Land bought, added to Rattlesnake area

NORTH BEND - Under a partnership between King County, the state Department of Natural Resources (DNR), the U.S. Forest Service, Mountains to Sound Greenway Trust and the Trust for Public Lands (TPL), 80 acres of land along Kimball Creek near North Bend will be added to the Rattlesnake Mountain Scenic Area.

NORTH BEND – Under a partnership between King County, the state Department of Natural Resources (DNR), the U.S. Forest Service, Mountains to Sound Greenway Trust and the Trust for Public Lands (TPL), 80 acres of land along Kimball Creek near North Bend will be added to the Rattlesnake Mountain Scenic Area.

Officials said the deal, announced last week, would prohibit development of the land and provide open space and habitat for wildlife. The land can been seen from Interstate 90, which is a National Scenic Byway.

“Maintaining this as forested open space is a great gift to the people of Washington, as it adds to the scenic transition from the spectacular Cascades to our vital downtown cores of Seattle and Tacoma,” said the state commissioner of public lands, Doug Sutherland, in a statement.

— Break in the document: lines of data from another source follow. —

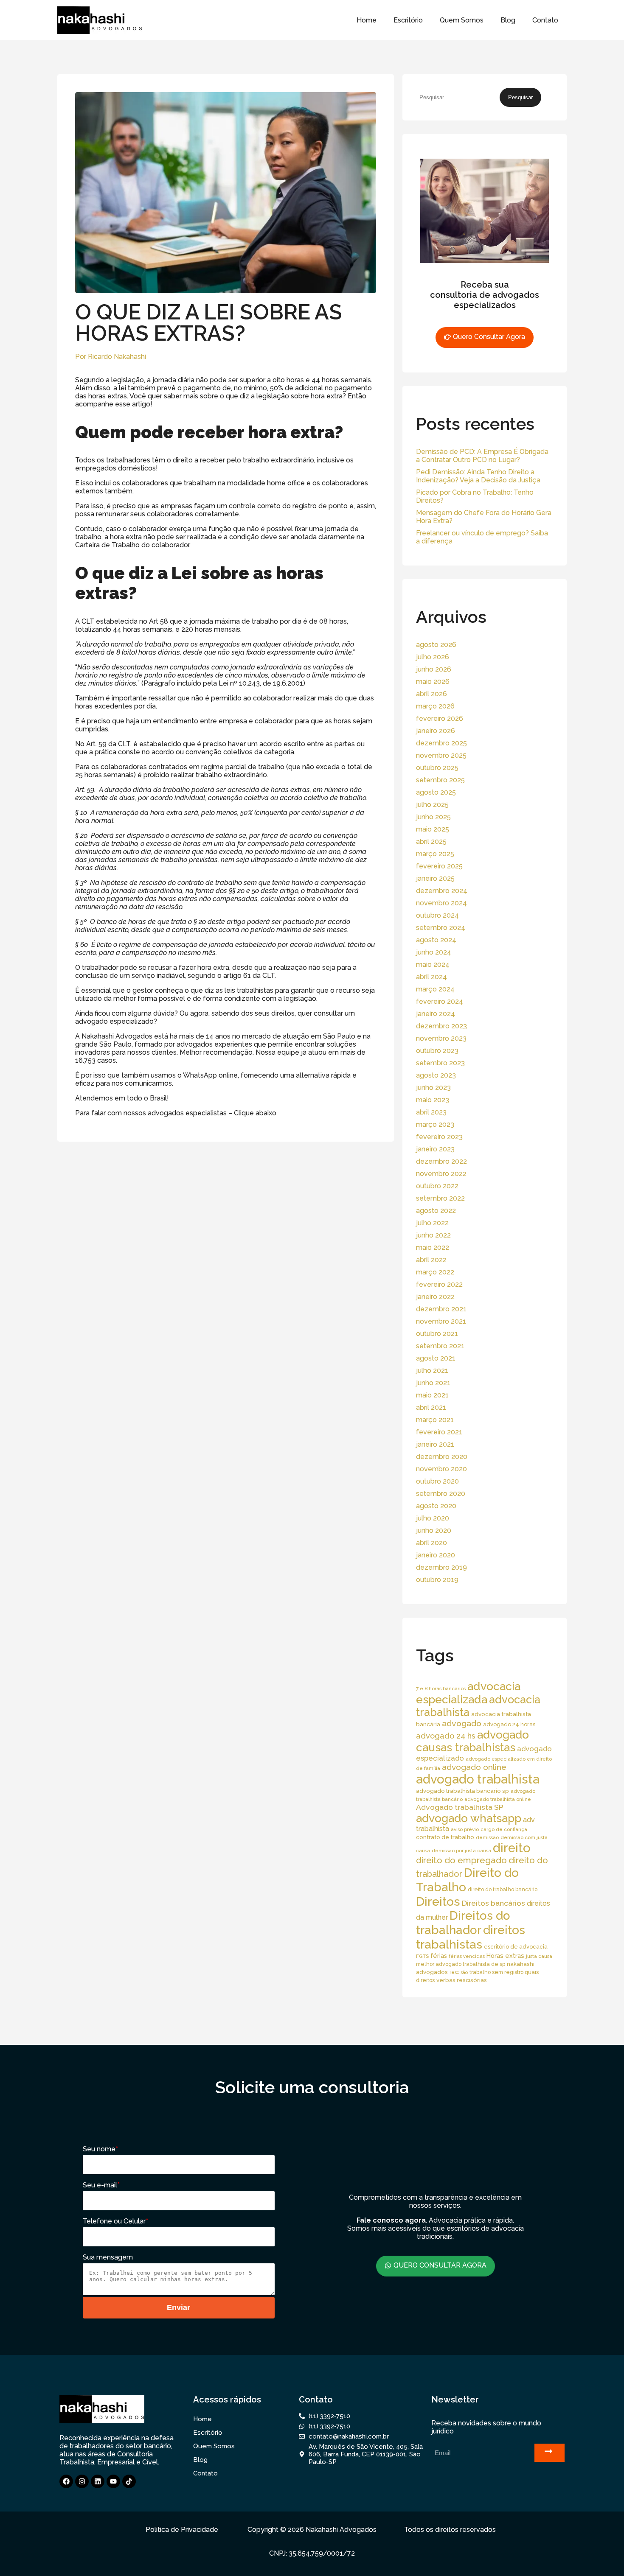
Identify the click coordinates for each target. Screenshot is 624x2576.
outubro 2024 (437, 915)
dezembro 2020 (441, 1457)
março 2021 (435, 1420)
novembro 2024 (441, 903)
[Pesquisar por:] (458, 97)
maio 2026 (433, 682)
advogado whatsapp (468, 1818)
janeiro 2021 (435, 1444)
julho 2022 (432, 1223)
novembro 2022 (441, 1174)
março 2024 (435, 989)
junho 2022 (433, 1235)
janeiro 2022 (435, 1297)
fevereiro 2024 (439, 1001)
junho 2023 (433, 1088)
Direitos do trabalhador (463, 1923)
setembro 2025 (440, 780)
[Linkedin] (97, 2481)
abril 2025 (431, 841)
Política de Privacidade (182, 2530)
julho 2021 (432, 1370)
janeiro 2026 (435, 731)
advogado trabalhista (478, 1779)
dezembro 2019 (441, 1567)
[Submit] (549, 2453)
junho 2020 (433, 1530)
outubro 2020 (437, 1481)
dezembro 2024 (441, 891)
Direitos (438, 1901)
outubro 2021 (437, 1334)
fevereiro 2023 (439, 1137)
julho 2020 (432, 1518)
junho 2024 (433, 952)
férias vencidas (467, 1956)
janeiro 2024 (435, 1014)
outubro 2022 (437, 1186)
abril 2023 (431, 1112)
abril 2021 (431, 1407)
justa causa (539, 1956)
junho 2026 (433, 669)
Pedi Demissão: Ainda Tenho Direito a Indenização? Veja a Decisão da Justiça (478, 476)
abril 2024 (431, 977)
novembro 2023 (441, 1038)
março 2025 (435, 854)
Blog (507, 20)
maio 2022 (432, 1247)
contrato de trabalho (445, 1837)
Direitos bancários (493, 1902)
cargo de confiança (504, 1829)
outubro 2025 (437, 768)
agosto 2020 (436, 1506)
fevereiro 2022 (439, 1284)
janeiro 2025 (435, 878)
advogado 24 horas (509, 1724)
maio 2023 (432, 1100)
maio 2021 (432, 1395)
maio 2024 (433, 964)
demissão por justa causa (461, 1851)
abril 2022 (431, 1260)
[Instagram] (82, 2481)
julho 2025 (432, 805)
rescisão (459, 1972)
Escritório (408, 20)
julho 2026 (432, 657)
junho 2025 (433, 817)
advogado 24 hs (445, 1735)
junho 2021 (433, 1383)
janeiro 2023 (435, 1149)
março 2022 (435, 1272)
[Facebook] (66, 2481)
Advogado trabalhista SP (459, 1807)
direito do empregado (461, 1860)
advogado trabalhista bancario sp (462, 1790)
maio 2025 (432, 829)
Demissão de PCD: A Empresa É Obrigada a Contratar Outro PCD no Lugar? (482, 456)
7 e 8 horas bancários (441, 1688)
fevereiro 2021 (439, 1432)
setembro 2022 (440, 1198)
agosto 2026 (436, 645)
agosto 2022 (436, 1211)
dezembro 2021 (441, 1309)
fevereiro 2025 (439, 866)
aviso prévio (465, 1829)
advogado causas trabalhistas (472, 1741)
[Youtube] (113, 2481)
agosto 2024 (436, 940)
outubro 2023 (437, 1051)
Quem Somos (461, 20)
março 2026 (435, 706)
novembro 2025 (441, 755)
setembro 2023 (440, 1063)
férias (438, 1955)
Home (367, 20)
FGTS (422, 1956)
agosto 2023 (436, 1075)
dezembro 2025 (441, 743)
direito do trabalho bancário (502, 1889)
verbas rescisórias (461, 1980)
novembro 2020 (441, 1469)
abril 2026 (431, 694)
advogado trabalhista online (497, 1799)
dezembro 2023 (441, 1026)
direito (512, 1848)
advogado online (474, 1767)
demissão (487, 1837)
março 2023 (435, 1124)
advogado (461, 1723)
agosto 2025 (436, 792)
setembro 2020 (440, 1494)
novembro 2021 (441, 1321)
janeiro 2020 (435, 1555)
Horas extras (505, 1955)
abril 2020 (431, 1543)
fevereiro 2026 (439, 718)
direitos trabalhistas (470, 1937)
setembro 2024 (440, 928)
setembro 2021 (440, 1346)
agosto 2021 (435, 1358)
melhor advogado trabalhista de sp (460, 1964)
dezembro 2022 (441, 1161)
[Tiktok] (129, 2481)
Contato (545, 20)
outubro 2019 (437, 1580)
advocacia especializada (468, 1693)
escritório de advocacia (516, 1946)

The land, located west of North Bend’s Forster Woods development, was purchased from Kimball Creek Associates. According to Brad Pruitt, a project administrator for the DNR, the land was slated for development.

He said if the land hadn’t been purchased, “The biggest impact [of development] would have been the scenic impact. … You would have seen a development right on the hillside.”

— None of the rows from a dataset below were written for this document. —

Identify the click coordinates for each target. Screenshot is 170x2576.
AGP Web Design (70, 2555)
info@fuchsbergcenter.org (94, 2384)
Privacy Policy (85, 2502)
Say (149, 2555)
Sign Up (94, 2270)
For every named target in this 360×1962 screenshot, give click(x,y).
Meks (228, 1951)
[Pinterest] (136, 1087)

Andrea Fullerton of the TPL office in Seattle said development would have had other impacts as well.

“Even if part of it is developed, it really interrupts the migratory path [of wildlife] and water quality,” she said.

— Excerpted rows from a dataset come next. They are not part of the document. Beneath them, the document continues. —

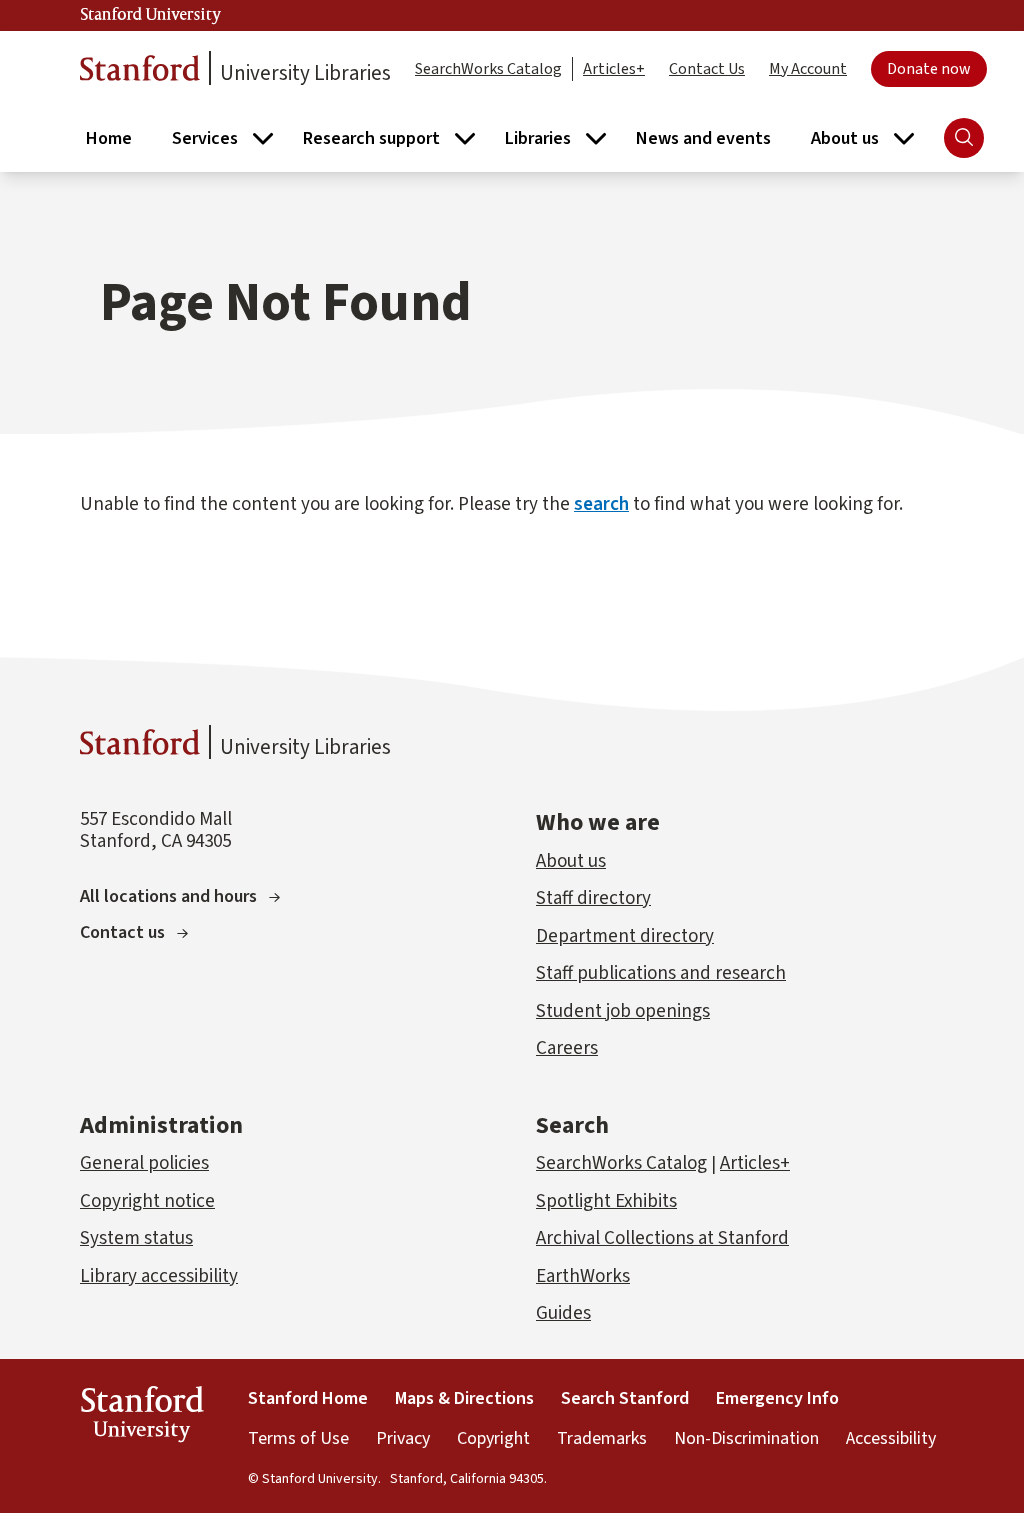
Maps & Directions (464, 1398)
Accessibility (891, 1438)
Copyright (493, 1438)
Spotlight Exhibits (606, 1201)
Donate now (929, 69)
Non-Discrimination (746, 1438)
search (601, 504)
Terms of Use (298, 1438)
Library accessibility (159, 1276)
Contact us (122, 932)
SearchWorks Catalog (488, 69)
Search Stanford (625, 1398)
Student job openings (623, 1011)
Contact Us (707, 69)
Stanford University (151, 15)
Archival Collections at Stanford (662, 1238)
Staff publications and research (661, 973)
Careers (567, 1048)
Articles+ (614, 69)
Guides (563, 1313)
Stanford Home (308, 1398)
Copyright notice (147, 1201)
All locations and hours (168, 896)
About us (571, 861)
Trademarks (602, 1438)
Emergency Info (777, 1398)
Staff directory (593, 898)
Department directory (625, 936)
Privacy (403, 1438)
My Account (808, 69)
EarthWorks (583, 1276)
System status (136, 1238)
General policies (144, 1163)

Negotiations for buying the land began in March 2000, Fullerton said, and acquisition came in three phases. In the first, the TPL, a non-profit organization that helped buy part of Tollgate Farm earlier this summer, purchased the property. Then DNR officials, through the Forest Legacy Program administered by the state for the Forest Service, bought the development rights for $950,000 and used a conservation easement to keep the property as open space. Those development rights constituted the bulk of the land’s $1.15 million appraised value.

The final phase involved TPL donating the land to King County and the DNR, who jointly manage the Rattlesnake Mountain Scenic Area. The scenic area was created after King County and the Legislature approved funding to buy the land in 1993.

The 80-acre Kimball Creek parcel sits next to 1,100 acres that were also purchased through the Forest Legacy Program in 1996. The program tries to protect forest lands across the state from disappearing because of population growth.

Pruitt said those acquisitions conform to Mountains to Sound Greenway’s goal of preserving land along the I-90 corridor.

“It’s the concept of connected landscape that’s important,” he said.